All lines from the one with "Select the Retail green resubmit bar" to the end of the entries below must be written out exactly. Leave out any other line.
(EXTRACTED MATERIAL begins)
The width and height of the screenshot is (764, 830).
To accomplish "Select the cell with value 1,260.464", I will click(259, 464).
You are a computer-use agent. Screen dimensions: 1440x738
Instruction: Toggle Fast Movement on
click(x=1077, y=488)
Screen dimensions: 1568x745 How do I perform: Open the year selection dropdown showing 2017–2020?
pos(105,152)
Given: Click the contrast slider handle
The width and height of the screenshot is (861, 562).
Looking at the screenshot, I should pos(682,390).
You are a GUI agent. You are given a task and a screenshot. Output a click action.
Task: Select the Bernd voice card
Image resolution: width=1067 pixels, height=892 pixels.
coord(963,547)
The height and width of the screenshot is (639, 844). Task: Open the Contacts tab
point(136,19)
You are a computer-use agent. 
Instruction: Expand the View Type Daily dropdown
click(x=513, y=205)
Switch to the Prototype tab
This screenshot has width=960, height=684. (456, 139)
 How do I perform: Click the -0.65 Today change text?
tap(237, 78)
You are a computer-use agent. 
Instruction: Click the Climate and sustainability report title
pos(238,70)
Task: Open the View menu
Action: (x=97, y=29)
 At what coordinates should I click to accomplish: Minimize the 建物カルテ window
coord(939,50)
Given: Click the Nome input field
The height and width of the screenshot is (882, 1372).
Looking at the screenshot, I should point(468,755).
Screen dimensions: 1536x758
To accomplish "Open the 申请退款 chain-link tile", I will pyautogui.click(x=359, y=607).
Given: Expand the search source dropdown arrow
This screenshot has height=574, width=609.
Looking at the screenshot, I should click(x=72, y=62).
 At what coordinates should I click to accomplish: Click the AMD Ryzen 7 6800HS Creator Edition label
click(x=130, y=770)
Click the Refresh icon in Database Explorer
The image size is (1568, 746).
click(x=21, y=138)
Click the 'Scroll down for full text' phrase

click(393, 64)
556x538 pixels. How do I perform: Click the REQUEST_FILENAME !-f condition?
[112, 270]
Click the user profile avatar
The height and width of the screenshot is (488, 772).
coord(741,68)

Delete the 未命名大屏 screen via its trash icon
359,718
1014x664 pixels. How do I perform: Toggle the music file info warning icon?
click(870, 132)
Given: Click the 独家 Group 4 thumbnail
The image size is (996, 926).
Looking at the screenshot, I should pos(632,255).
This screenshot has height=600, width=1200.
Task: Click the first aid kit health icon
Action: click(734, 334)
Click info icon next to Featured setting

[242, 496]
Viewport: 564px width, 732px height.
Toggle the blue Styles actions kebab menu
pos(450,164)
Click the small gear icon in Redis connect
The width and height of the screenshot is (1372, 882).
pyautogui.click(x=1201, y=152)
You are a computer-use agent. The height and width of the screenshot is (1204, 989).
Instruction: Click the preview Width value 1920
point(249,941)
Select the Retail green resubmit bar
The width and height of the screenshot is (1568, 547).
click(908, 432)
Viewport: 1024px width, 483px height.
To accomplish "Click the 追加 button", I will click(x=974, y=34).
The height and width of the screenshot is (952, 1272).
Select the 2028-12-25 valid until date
(EXTRACTED MATERIAL ends)
- EXPECTED ANSWER -
Select the Retail green resubmit bar
The width and height of the screenshot is (1568, 547).
click(908, 432)
Viewport: 1024px width, 483px height.
To accomplish "Click the 追加 button", I will click(x=974, y=34).
The height and width of the screenshot is (952, 1272).
Select the 2028-12-25 valid until date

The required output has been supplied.